Bifocal plane imaging microscopy, also known as dual-focus optics, is the simplest type of multifocal plane imaging method that minimizes the above concerns [9,10,11]. In dual-focus optics, two focal planes at different axial positions can be imaged on a single camera image sensor, and the intensity information detected from each image can be exploited to extract the three dimensional coordinates of the target organelle [11,12,13]. The major disadvantage of the dual-focus optics is that the axial detectable range is limited by the number of the image planes and the fixed distance between the two focal planes. In addition, because of the nonlinear profile of the calibration curve fit utilized for axial position detection, the localization accuracy is non-uniform for the entire convertible region [14].
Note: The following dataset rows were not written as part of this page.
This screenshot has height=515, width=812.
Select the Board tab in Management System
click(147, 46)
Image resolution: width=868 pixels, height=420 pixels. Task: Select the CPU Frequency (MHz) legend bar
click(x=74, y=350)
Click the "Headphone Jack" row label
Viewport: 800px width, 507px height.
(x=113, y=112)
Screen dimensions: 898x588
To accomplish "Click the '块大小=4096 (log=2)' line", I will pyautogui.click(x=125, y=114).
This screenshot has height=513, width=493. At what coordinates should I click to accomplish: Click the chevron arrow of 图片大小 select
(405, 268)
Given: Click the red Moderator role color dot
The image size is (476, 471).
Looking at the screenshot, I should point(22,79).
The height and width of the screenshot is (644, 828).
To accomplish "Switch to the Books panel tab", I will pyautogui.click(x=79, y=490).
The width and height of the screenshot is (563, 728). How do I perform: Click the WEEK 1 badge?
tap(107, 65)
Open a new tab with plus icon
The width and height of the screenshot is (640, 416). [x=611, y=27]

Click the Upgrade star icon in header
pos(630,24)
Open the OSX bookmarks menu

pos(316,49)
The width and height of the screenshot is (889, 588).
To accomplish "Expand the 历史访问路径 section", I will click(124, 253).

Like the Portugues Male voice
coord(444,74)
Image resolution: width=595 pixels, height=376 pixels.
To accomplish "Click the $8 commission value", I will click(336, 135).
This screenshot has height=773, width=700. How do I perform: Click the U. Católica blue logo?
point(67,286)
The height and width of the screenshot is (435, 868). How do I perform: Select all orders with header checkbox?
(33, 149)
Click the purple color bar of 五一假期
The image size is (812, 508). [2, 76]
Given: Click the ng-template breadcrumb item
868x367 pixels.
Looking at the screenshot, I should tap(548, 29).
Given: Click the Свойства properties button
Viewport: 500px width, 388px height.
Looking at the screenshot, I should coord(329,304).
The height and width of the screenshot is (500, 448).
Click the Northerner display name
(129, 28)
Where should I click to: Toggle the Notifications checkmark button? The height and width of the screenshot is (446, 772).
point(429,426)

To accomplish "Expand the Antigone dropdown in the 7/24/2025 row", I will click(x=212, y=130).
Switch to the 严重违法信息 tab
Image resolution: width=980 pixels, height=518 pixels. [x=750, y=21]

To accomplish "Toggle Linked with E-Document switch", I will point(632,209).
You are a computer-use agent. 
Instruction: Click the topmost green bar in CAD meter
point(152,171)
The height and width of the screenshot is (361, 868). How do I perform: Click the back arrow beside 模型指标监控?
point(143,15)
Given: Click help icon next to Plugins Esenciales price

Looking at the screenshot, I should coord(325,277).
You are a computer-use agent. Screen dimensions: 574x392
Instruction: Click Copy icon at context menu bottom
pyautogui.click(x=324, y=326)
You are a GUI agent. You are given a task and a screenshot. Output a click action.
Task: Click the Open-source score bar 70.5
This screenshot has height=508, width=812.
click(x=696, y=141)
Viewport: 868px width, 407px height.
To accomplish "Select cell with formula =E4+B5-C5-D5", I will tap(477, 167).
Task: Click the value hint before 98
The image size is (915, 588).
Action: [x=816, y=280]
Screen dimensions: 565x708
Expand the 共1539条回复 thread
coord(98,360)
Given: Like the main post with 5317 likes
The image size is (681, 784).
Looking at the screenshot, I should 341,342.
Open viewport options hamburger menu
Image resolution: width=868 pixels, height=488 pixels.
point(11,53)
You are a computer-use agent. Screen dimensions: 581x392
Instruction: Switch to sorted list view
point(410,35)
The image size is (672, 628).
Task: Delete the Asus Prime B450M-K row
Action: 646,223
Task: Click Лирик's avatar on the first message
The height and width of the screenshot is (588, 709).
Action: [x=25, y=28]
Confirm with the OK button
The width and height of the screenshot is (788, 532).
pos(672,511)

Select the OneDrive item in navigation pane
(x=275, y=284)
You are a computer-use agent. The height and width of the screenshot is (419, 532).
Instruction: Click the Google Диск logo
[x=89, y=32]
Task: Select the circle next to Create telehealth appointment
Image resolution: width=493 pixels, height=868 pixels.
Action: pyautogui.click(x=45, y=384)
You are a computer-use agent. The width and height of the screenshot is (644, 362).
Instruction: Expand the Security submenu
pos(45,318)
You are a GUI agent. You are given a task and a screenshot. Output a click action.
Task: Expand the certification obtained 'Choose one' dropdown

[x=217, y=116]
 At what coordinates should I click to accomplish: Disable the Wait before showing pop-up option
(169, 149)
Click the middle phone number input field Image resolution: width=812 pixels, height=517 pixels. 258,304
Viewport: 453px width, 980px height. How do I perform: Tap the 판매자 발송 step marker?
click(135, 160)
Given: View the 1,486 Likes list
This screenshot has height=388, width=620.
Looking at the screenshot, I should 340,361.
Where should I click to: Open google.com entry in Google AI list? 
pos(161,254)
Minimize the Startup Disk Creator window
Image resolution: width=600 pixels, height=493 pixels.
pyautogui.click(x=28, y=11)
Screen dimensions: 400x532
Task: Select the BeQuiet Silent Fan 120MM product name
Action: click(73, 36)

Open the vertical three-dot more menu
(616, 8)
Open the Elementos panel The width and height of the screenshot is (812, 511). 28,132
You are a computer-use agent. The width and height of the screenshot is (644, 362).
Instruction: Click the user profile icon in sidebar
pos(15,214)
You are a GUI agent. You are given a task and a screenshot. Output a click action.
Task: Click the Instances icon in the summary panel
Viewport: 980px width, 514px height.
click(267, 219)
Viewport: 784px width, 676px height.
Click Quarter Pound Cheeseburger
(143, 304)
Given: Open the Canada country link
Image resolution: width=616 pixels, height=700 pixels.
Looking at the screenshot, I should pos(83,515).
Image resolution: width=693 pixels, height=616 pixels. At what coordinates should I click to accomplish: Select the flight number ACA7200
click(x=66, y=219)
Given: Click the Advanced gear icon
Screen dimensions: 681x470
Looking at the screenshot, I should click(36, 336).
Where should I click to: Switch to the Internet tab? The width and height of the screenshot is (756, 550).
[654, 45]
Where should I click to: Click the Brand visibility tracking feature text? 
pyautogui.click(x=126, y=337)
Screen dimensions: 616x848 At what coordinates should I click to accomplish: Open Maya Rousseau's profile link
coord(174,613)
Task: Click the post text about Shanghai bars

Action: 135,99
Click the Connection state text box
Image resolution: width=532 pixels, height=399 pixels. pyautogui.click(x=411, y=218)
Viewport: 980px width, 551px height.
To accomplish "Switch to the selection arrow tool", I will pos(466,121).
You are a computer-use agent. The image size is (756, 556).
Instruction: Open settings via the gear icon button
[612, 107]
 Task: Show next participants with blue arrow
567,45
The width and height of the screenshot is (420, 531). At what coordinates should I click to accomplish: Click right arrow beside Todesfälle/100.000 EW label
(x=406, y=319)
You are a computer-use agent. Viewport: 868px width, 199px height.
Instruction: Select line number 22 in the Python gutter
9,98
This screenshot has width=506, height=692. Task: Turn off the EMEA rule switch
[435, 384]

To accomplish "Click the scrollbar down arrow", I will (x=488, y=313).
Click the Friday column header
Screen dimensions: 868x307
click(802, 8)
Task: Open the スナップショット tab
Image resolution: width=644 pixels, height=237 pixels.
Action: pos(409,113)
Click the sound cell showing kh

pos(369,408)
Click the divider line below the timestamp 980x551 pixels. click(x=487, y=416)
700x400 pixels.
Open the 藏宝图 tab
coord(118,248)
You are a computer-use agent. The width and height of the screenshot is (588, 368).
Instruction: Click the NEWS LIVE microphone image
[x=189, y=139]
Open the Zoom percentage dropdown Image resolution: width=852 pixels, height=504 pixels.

Here, we propose an extended dual-focus imaging microscopy system by combining the conventional bifocal plane imaging method and an objective lens oscillation system, to achieve longer trackable range with high detection accuracy, offering a detailed method for detection resolution calculation and the determination of convertible range in calibration: First, the axial localization reliability of the dual-focus optics with ratiometric method is examined with simulation. In the simulation, the distance between the two focal planes and the differences in the axial positions of the consecutive objective lenses are determined. Second, considering the concept of conversion resolution for the calibration curve, a practical guide for building an extended dual-focal imaging system is suggested, which employs the objective lens oscillation by a piezo actuator. Third, an application to an actual intracellular tracking task is reported, in which the three dimensional trajectory of an endosome in a living cell is obtained by detecting its axial position using the proposed method.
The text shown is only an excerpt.